Fernando immediately called the attention of Bulacan chiefs of hospitals upon receiving a report about a rumored Meningococcemia case in Bustos Community Hospital last week.
“Mabilis tayong umaksyon dito at ang maganda kahit hindi pa confirmed ‘yung sakit, tiningnan agad natin to bilang medical emergency, kaya mabilis ding nailipat sa ospital na mas expert sa ganitong uri ng sakit,” the governor said.
According to Dr. Angelito Trinidad, Chief of Baliuag District Hospital, upon receiving the transferred patient last Wednesday, they instantly isolated a room for the 54-year old male from Bustos, Bulacan.
“Galing sa Bustos Community, mabilis na inilipat sa BDH, sa tulong ng infection control committee, agad na naaksyunan.

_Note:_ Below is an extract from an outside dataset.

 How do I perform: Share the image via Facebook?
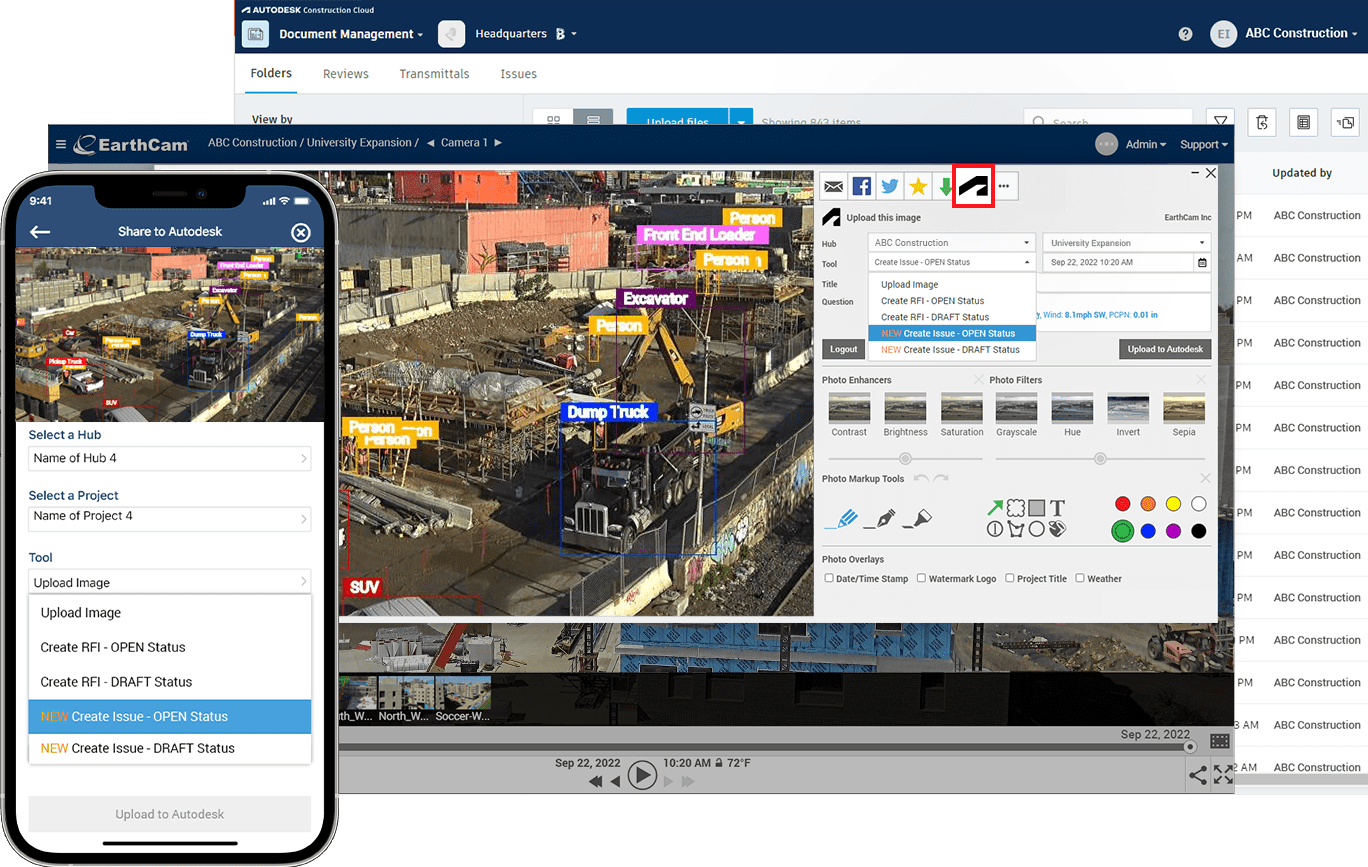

Hiniwalay ng kwarto ang pasyente, binigyan ng prophylaxis ‘yung mga taong nakasalamuha niya at mga tauhan ng ospital, at nilinis lahat ng lugar at dinaanang kwarto ng pasyente. Nakapag-contact tracing na rin ang PHO-PH sa mga taong malapit sa pasyente at nabigyan ng agarang gamot,” Dr. Trinidad explained.
Suspecting that it was Meningococcemia, they promptly coordinated with San Lazaro Hospital in Manila and transferred the male on Wednesday but he died on Monday the following week.
San Lazaro said that after a series of laboratory tests, the result turned out to be negative from Meningococcemia maybe because of the antibiotic treatment already given to the patient.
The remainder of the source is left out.